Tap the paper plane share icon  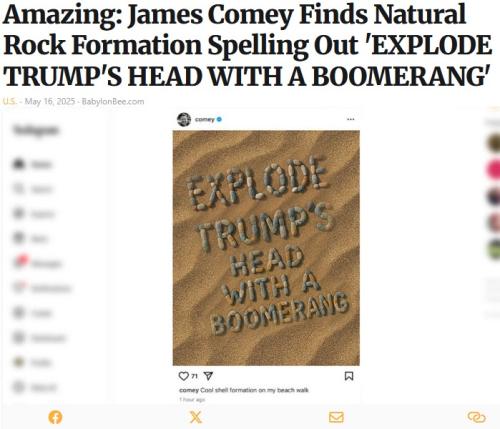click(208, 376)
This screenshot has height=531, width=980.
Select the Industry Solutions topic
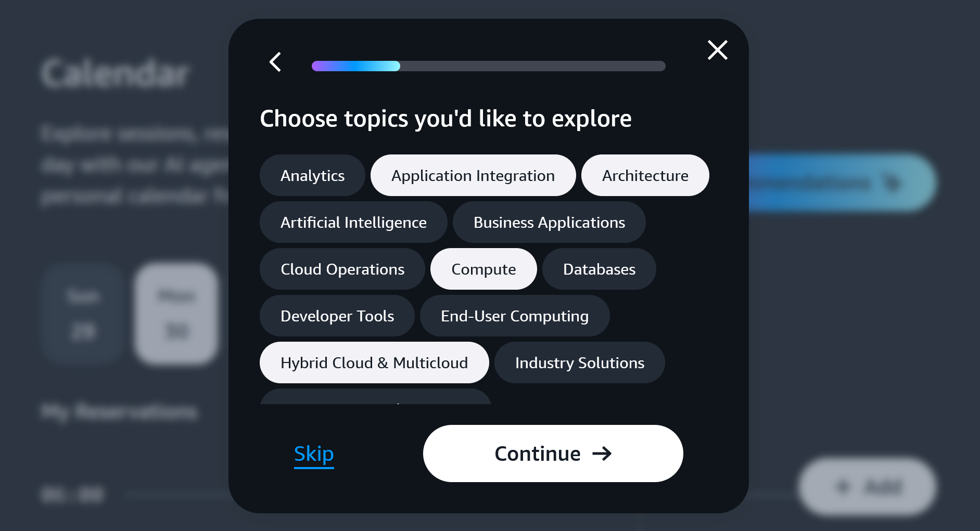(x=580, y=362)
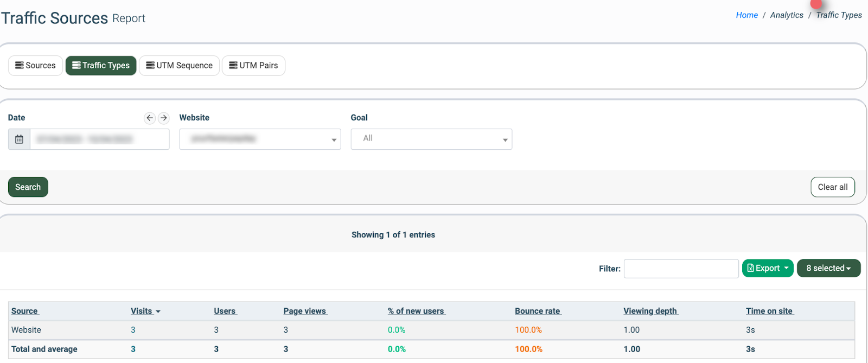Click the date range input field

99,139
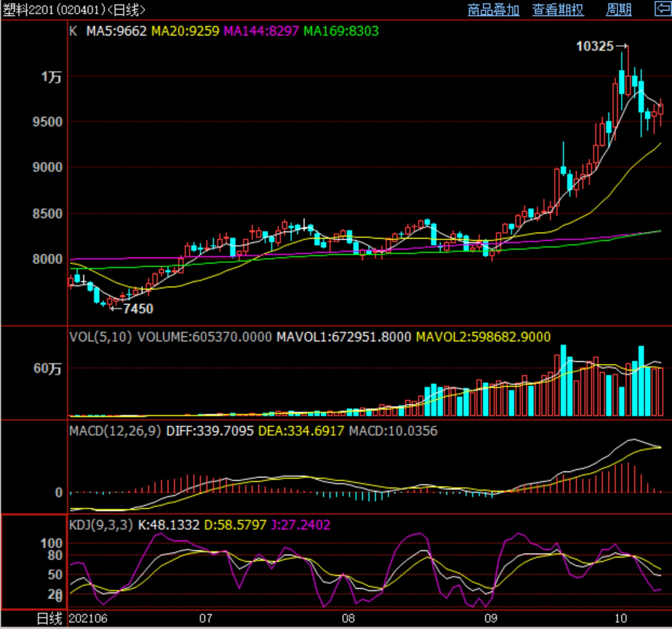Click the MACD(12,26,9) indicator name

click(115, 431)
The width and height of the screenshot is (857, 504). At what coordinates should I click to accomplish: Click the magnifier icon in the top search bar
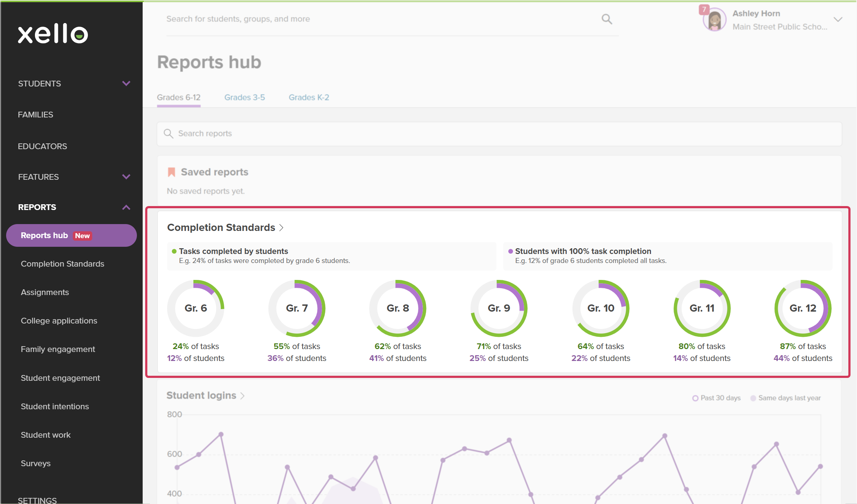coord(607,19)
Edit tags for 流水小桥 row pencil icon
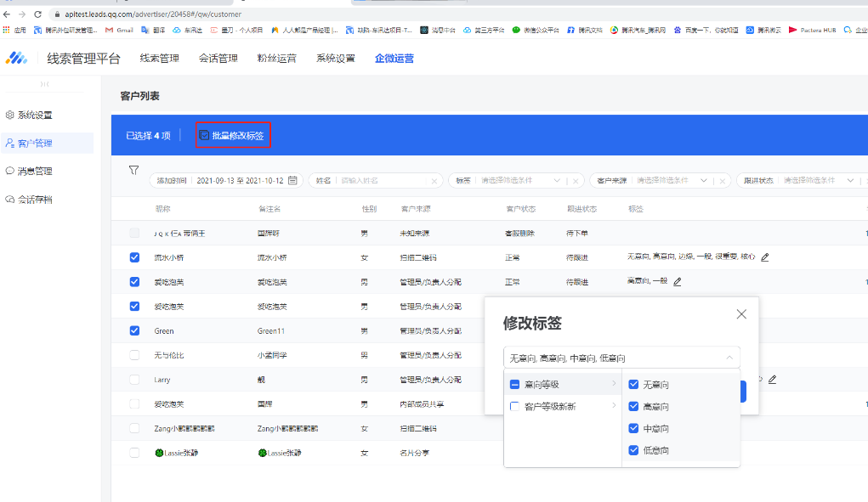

§ **What the exercise asks**: Only the lines from the one with "The width and" through the end of the listing should be transcribed, exactly and without pictures.

§ **Your response**:
The width and height of the screenshot is (857, 504). At what coordinates should I click to accomplish: Click the magnifier icon in the top search bar
coord(607,19)
Edit tags for 流水小桥 row pencil icon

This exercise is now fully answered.